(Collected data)
━━━━━━━━━━━━━━━━━━━━
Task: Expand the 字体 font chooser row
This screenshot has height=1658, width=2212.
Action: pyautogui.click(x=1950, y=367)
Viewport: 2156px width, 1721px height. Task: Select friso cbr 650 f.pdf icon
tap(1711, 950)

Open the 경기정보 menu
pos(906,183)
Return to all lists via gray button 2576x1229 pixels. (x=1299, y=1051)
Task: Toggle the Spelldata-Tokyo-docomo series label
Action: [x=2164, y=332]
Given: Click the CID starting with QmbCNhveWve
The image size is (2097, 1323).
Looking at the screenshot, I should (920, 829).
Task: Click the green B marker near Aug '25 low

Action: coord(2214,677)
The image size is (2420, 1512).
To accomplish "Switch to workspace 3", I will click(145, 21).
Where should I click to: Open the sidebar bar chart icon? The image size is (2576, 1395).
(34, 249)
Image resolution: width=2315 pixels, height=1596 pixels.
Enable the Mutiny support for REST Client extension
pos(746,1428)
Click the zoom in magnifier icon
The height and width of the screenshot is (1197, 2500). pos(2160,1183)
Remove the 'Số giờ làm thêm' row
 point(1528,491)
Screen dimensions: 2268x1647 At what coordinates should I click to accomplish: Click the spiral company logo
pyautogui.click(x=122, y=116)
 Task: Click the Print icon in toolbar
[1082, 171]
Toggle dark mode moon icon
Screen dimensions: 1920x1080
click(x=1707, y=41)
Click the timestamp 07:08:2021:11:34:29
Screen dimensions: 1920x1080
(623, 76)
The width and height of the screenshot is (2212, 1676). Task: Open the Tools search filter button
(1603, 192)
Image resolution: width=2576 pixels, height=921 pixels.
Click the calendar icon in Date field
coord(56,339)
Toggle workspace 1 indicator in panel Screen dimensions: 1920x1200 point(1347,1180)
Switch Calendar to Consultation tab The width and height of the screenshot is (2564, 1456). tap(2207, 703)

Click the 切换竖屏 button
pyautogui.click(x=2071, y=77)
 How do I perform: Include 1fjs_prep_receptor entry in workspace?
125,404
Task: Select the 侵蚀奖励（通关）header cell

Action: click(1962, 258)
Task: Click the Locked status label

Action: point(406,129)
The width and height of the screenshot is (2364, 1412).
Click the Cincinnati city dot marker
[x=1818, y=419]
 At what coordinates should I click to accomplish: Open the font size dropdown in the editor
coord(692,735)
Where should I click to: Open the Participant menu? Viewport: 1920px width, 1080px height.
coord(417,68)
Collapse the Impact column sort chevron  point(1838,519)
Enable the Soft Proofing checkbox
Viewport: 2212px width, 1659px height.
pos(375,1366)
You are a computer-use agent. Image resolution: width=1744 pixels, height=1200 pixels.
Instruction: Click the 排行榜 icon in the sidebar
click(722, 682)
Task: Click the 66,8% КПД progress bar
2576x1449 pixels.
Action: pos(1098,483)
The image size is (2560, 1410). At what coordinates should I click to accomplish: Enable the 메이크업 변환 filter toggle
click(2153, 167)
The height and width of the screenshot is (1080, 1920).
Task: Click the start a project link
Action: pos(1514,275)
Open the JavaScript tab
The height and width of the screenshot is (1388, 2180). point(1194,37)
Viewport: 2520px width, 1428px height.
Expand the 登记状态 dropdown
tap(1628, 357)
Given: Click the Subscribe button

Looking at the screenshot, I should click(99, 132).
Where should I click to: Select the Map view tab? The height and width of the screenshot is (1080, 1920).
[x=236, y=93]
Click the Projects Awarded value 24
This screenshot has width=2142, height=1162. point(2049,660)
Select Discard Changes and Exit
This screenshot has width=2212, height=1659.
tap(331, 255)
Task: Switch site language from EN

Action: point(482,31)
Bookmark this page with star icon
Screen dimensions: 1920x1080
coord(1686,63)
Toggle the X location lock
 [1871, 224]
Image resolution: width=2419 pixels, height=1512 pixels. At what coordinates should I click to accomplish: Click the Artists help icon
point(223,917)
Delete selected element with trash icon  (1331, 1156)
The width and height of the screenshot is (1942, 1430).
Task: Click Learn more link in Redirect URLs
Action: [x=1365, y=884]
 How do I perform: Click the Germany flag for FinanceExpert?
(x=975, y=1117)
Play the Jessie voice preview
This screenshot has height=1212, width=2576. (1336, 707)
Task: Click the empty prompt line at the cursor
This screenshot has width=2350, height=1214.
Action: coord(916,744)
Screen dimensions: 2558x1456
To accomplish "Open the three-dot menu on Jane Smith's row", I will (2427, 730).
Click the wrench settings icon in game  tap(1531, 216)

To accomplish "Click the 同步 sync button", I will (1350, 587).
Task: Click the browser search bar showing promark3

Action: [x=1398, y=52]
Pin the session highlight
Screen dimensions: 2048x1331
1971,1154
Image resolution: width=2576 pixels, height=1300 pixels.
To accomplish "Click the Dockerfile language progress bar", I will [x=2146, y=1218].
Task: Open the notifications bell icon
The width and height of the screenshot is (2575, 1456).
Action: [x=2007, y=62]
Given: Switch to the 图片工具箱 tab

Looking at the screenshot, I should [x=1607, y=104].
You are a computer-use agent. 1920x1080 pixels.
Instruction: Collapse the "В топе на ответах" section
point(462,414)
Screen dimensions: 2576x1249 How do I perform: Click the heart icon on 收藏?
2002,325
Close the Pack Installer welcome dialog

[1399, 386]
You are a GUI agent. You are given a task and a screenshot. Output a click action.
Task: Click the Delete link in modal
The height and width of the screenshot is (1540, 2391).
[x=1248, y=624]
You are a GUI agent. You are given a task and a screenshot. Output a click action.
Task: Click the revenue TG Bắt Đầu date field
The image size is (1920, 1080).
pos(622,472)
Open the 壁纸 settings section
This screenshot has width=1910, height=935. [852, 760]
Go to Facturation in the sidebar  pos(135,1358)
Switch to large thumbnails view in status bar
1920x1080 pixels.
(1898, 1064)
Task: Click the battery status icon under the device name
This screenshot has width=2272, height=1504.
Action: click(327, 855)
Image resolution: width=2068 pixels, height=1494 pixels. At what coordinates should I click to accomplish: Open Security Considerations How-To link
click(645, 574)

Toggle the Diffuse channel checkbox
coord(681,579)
━━━━━━━━━━━━━━━━━━━━
- What you should do: Write out every entry again, keeping each line exactly the same.

- Task answer:
Task: Expand the 字体 font chooser row
This screenshot has height=1658, width=2212.
Action: pyautogui.click(x=1950, y=367)
Viewport: 2156px width, 1721px height. Task: Select friso cbr 650 f.pdf icon
tap(1711, 950)

Open the 경기정보 menu
pos(906,183)
Return to all lists via gray button 2576x1229 pixels. (x=1299, y=1051)
Task: Toggle the Spelldata-Tokyo-docomo series label
Action: [x=2164, y=332]
Given: Click the CID starting with QmbCNhveWve
The image size is (2097, 1323).
Looking at the screenshot, I should (920, 829).
Task: Click the green B marker near Aug '25 low

Action: coord(2214,677)
The image size is (2420, 1512).
To accomplish "Switch to workspace 3", I will click(145, 21).
Where should I click to: Open the sidebar bar chart icon? The image size is (2576, 1395).
(34, 249)
Image resolution: width=2315 pixels, height=1596 pixels.
Enable the Mutiny support for REST Client extension
pos(746,1428)
Click the zoom in magnifier icon
The height and width of the screenshot is (1197, 2500). pos(2160,1183)
Remove the 'Số giờ làm thêm' row
 point(1528,491)
Screen dimensions: 2268x1647 At what coordinates should I click to accomplish: Click the spiral company logo
pyautogui.click(x=122, y=116)
 Task: Click the Print icon in toolbar
[1082, 171]
Toggle dark mode moon icon
Screen dimensions: 1920x1080
click(x=1707, y=41)
Click the timestamp 07:08:2021:11:34:29
Screen dimensions: 1920x1080
(623, 76)
The width and height of the screenshot is (2212, 1676). Task: Open the Tools search filter button
(1603, 192)
Image resolution: width=2576 pixels, height=921 pixels.
Click the calendar icon in Date field
coord(56,339)
Toggle workspace 1 indicator in panel Screen dimensions: 1920x1200 point(1347,1180)
Switch Calendar to Consultation tab The width and height of the screenshot is (2564, 1456). tap(2207, 703)

Click the 切换竖屏 button
pyautogui.click(x=2071, y=77)
 How do I perform: Include 1fjs_prep_receptor entry in workspace?
125,404
Task: Select the 侵蚀奖励（通关）header cell

Action: click(1962, 258)
Task: Click the Locked status label

Action: point(406,129)
The width and height of the screenshot is (2364, 1412).
Click the Cincinnati city dot marker
[x=1818, y=419]
 At what coordinates should I click to accomplish: Open the font size dropdown in the editor
coord(692,735)
Where should I click to: Open the Participant menu? Viewport: 1920px width, 1080px height.
coord(417,68)
Collapse the Impact column sort chevron  point(1838,519)
Enable the Soft Proofing checkbox
Viewport: 2212px width, 1659px height.
pos(375,1366)
You are a computer-use agent. Image resolution: width=1744 pixels, height=1200 pixels.
Instruction: Click the 排行榜 icon in the sidebar
click(722, 682)
Task: Click the 66,8% КПД progress bar
2576x1449 pixels.
Action: pos(1098,483)
The image size is (2560, 1410). At what coordinates should I click to accomplish: Enable the 메이크업 변환 filter toggle
click(2153, 167)
The height and width of the screenshot is (1080, 1920).
Task: Click the start a project link
Action: pos(1514,275)
Open the JavaScript tab
The height and width of the screenshot is (1388, 2180). point(1194,37)
Viewport: 2520px width, 1428px height.
Expand the 登记状态 dropdown
tap(1628, 357)
Given: Click the Subscribe button

Looking at the screenshot, I should click(99, 132).
Where should I click to: Select the Map view tab? The height and width of the screenshot is (1080, 1920).
[x=236, y=93]
Click the Projects Awarded value 24
This screenshot has width=2142, height=1162. point(2049,660)
Select Discard Changes and Exit
This screenshot has width=2212, height=1659.
tap(331, 255)
Task: Switch site language from EN

Action: point(482,31)
Bookmark this page with star icon
Screen dimensions: 1920x1080
coord(1686,63)
Toggle the X location lock
 [1871, 224]
Image resolution: width=2419 pixels, height=1512 pixels. At what coordinates should I click to accomplish: Click the Artists help icon
point(223,917)
Delete selected element with trash icon  (1331, 1156)
The width and height of the screenshot is (1942, 1430).
Task: Click Learn more link in Redirect URLs
Action: [x=1365, y=884]
 How do I perform: Click the Germany flag for FinanceExpert?
(x=975, y=1117)
Play the Jessie voice preview
This screenshot has height=1212, width=2576. (1336, 707)
Task: Click the empty prompt line at the cursor
This screenshot has width=2350, height=1214.
Action: coord(916,744)
Screen dimensions: 2558x1456
To accomplish "Open the three-dot menu on Jane Smith's row", I will (2427, 730).
Click the wrench settings icon in game  tap(1531, 216)

To accomplish "Click the 同步 sync button", I will (1350, 587).
Task: Click the browser search bar showing promark3

Action: [x=1398, y=52]
Pin the session highlight
Screen dimensions: 2048x1331
1971,1154
Image resolution: width=2576 pixels, height=1300 pixels.
To accomplish "Click the Dockerfile language progress bar", I will [x=2146, y=1218].
Task: Open the notifications bell icon
The width and height of the screenshot is (2575, 1456).
Action: [x=2007, y=62]
Given: Switch to the 图片工具箱 tab

Looking at the screenshot, I should [x=1607, y=104].
You are a computer-use agent. 1920x1080 pixels.
Instruction: Collapse the "В топе на ответах" section
point(462,414)
Screen dimensions: 2576x1249 How do I perform: Click the heart icon on 收藏?
2002,325
Close the Pack Installer welcome dialog

[1399, 386]
You are a GUI agent. You are given a task and a screenshot. Output a click action.
Task: Click the Delete link in modal
The height and width of the screenshot is (1540, 2391).
[x=1248, y=624]
You are a GUI agent. You are given a task and a screenshot. Output a click action.
Task: Click the revenue TG Bắt Đầu date field
The image size is (1920, 1080).
pos(622,472)
Open the 壁纸 settings section
This screenshot has width=1910, height=935. [852, 760]
Go to Facturation in the sidebar  pos(135,1358)
Switch to large thumbnails view in status bar
1920x1080 pixels.
(1898, 1064)
Task: Click the battery status icon under the device name
This screenshot has width=2272, height=1504.
Action: click(327, 855)
Image resolution: width=2068 pixels, height=1494 pixels. At what coordinates should I click to accomplish: Open Security Considerations How-To link
click(645, 574)

Toggle the Diffuse channel checkbox
coord(681,579)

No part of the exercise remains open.